Assistant U.S. Attorney Martin Bell appealed to the common sense of a Manhattan federal court jury that will decide whether David Polos and Glen Glover conspired to hide their ownership in a club where bikini-clad dancers offered lap dances.
He said partial ownership of the South Hackensack, New Jersey, club where the scent of marijuana had been noticed and where condom wrappers in the lap-dance area and the parking lot meant prostitution was a possibility was bad particularly for Polos, who as assistant director in charge of the DEA’s New York office needed to keep himself free of places where his integrity might be compromised.
Polos, 52, of West Nyack, New York, was privy to the highest level of government secrets as his office pursued highly sensitive matters including the shutdown of Silk Road, an anonymous website that authorities said rang up $8 million in monthly drug sales, Bell noted.
So he said it was no mindless error when Polos and Glover, 46, of Lyndhurst, New Jersey, failed to mention their extensive work at the club when they filled out top-secret security clearance forms in 2011 that asked about outside employment.
“This was not an ordinary work place,” Bell said, pausing for effect. “This was a strip club!”
He said it was “not the sort of work where at the end of the day, oops, you just forget.”
Polos and Glover pleaded not guilty and contested the government’s charges. Polos has retired and Glover has been suspended without pay.
Attorney Marc Mukasey said Polos “might not be a perfect guy” but was a “dedicated, devoted, die hard DEA agent.” He said Polos “did not purposefully mislead or conceal” anything.
Attorney Cathy Fleming, representing Glover, said Polos and Glover operated the club lawfully and considered themselves owners rather than employees.
“Did he think he was employed at Twins? The answer is no,” she said.

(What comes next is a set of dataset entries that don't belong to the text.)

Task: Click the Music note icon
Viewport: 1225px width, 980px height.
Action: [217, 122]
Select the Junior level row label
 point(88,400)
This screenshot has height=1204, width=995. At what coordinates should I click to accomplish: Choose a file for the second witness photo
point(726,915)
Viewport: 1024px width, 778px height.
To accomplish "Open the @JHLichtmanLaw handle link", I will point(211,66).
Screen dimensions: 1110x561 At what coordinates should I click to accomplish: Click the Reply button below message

As Bell summarized government evidence shown to jurors over the last week, Bell directed them to study phone and email records that show Polos and Glover were in frequent contact with the club and its employees and that they each worked regular shifts as they dealt with the staff, advertising, club improvements and paying employees.
Bell said Polos also hid his extramarital affair with a Brazilian dancer who entered the country illegally even though he was required to notify the DEA of close or continuing contact with any foreigners. Mukasey said the relationship began after the security check.